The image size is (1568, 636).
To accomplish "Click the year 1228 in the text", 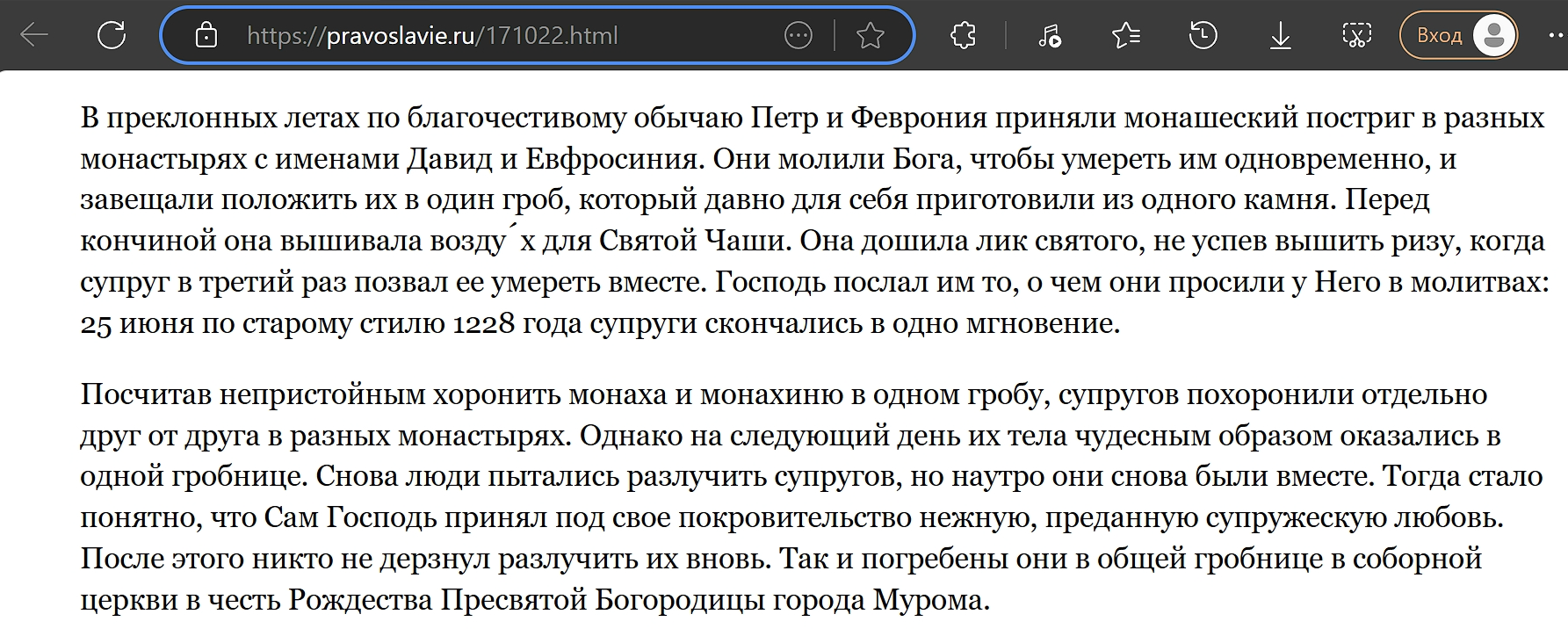I will click(x=482, y=323).
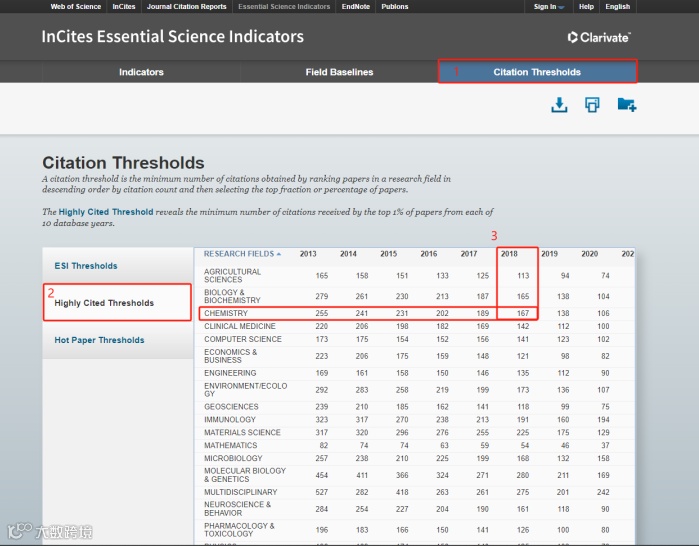Screen dimensions: 699x546
Task: Click the Help link
Action: click(586, 7)
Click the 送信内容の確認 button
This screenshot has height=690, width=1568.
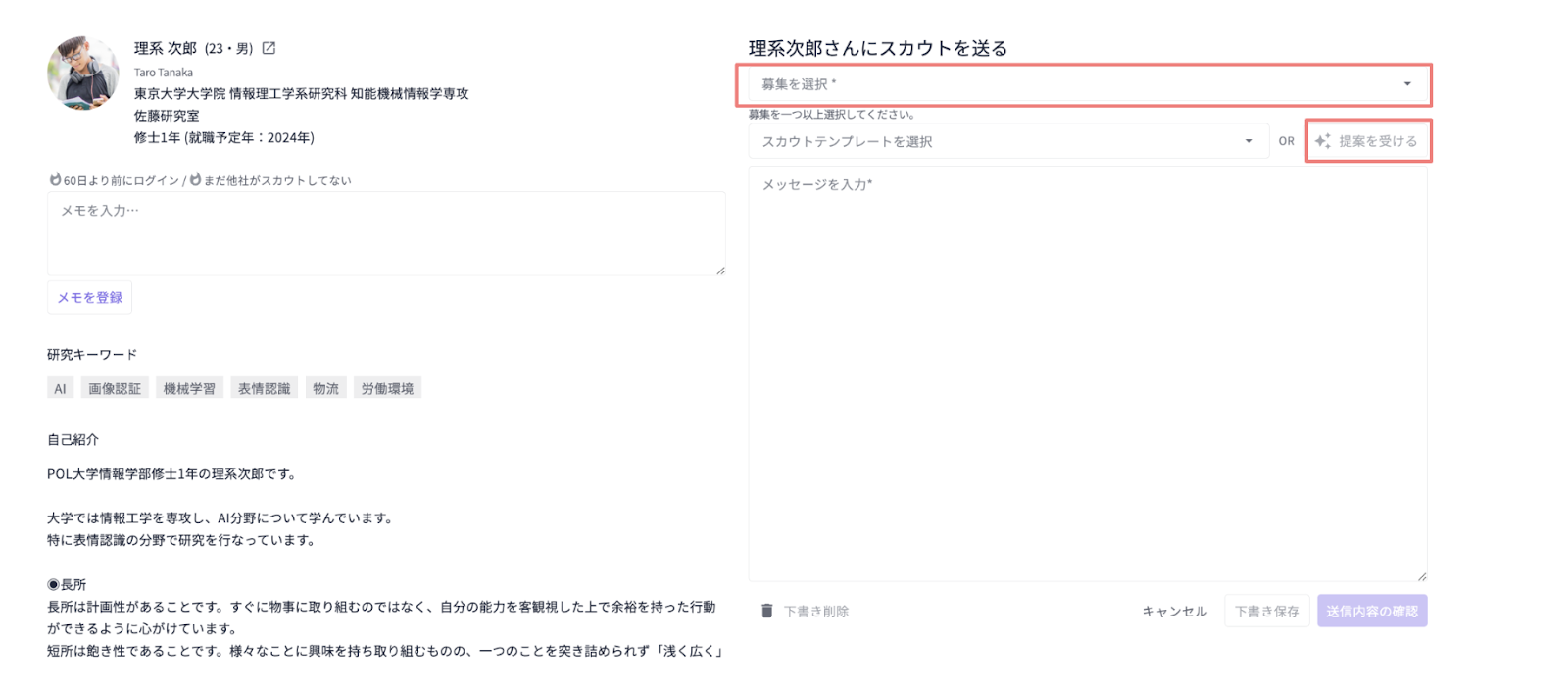[1371, 611]
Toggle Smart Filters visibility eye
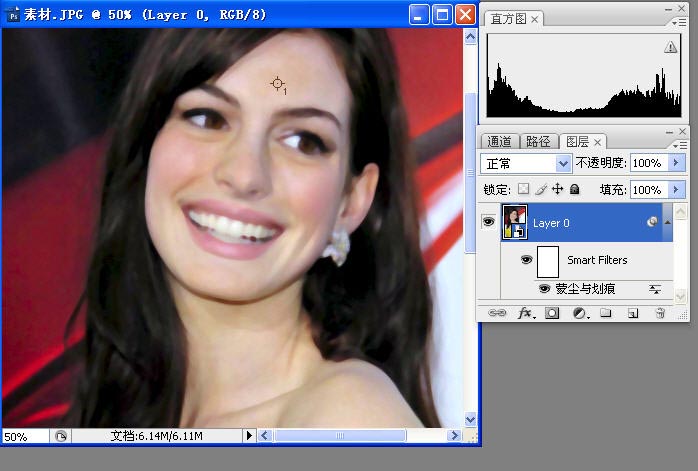The image size is (698, 471). tap(527, 259)
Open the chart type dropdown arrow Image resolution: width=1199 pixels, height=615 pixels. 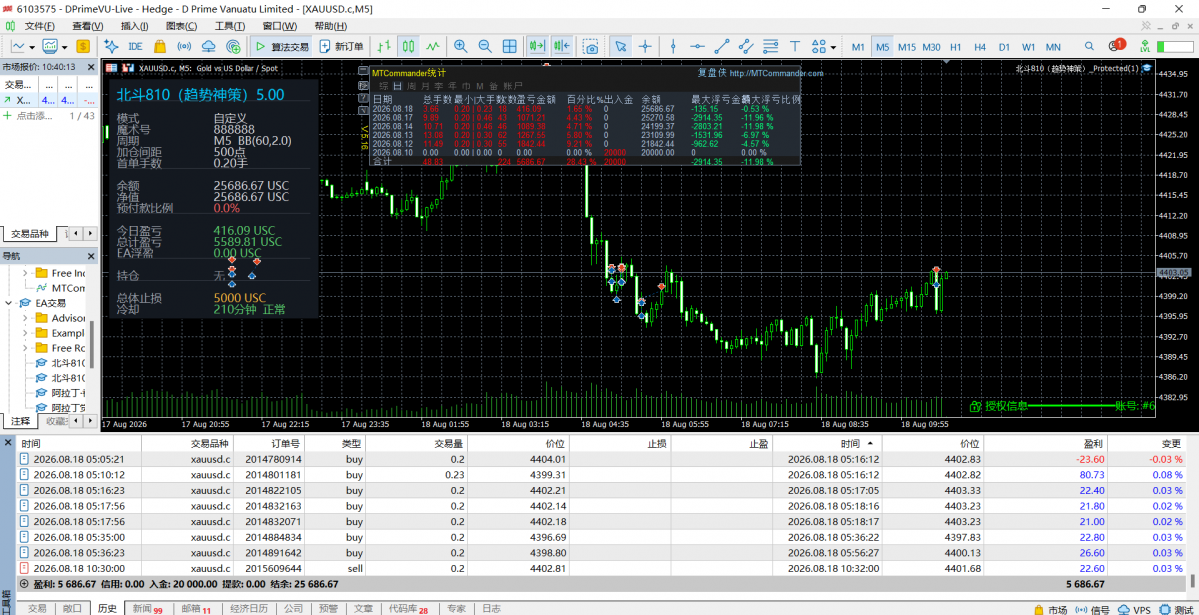click(31, 46)
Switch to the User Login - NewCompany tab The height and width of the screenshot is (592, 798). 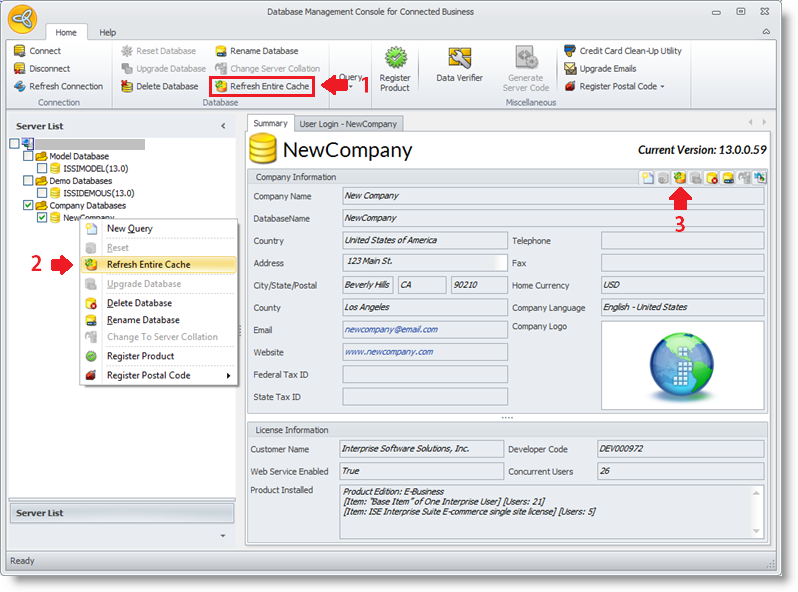pyautogui.click(x=348, y=124)
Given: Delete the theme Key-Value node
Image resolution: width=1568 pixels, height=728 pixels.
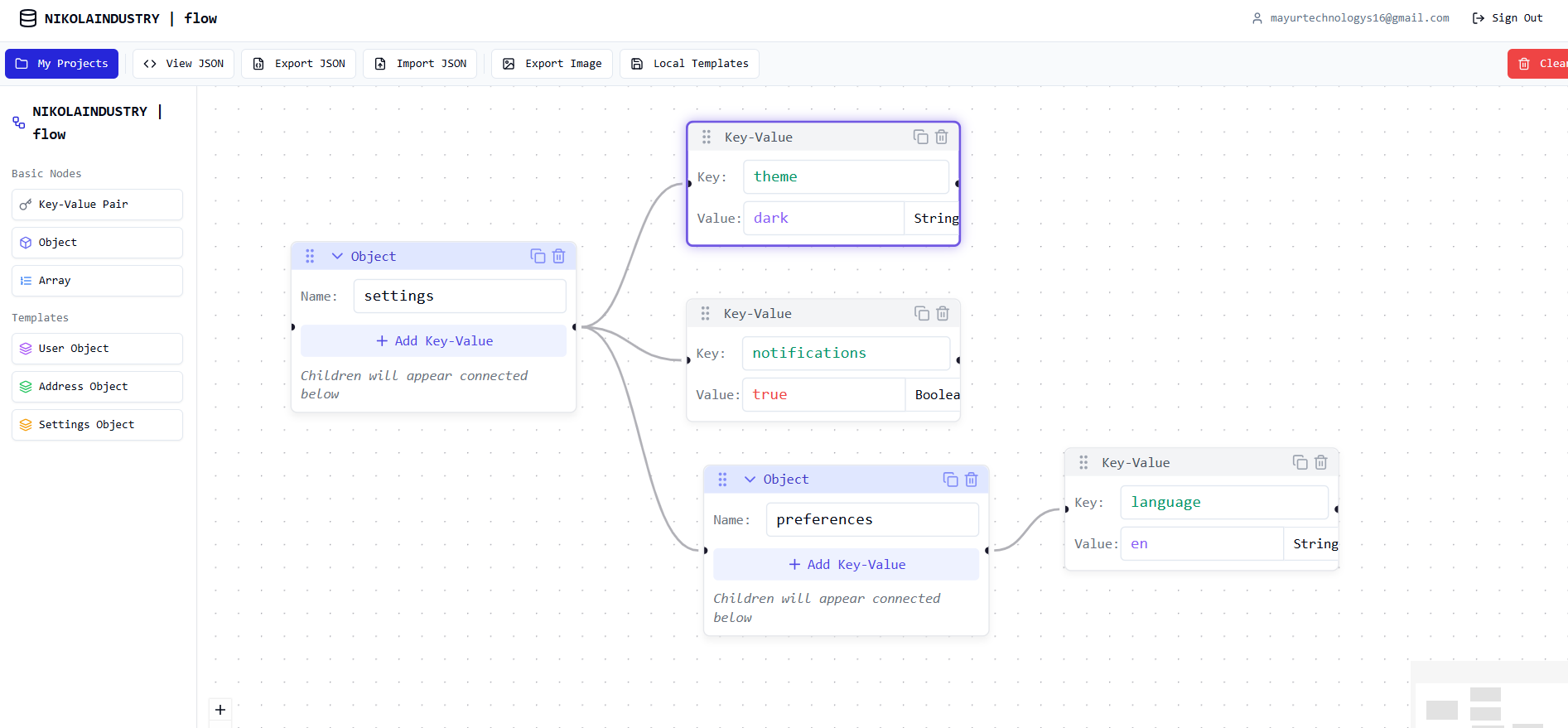Looking at the screenshot, I should point(942,137).
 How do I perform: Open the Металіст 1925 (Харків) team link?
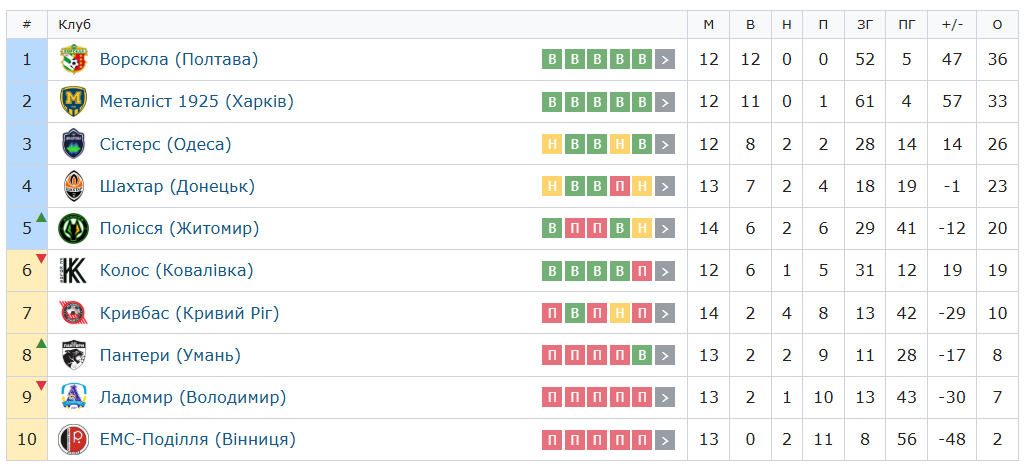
::::::::::
Everything from the line that contains "Given: Delete the theme Key-Value node" through the final line of the material should be returned exactly, except the pictures.

Exercise result >>
Given: Delete the theme Key-Value node
Image resolution: width=1568 pixels, height=728 pixels.
Looking at the screenshot, I should point(942,137).
 How do I perform: Open the Металіст 1925 (Харків) team link?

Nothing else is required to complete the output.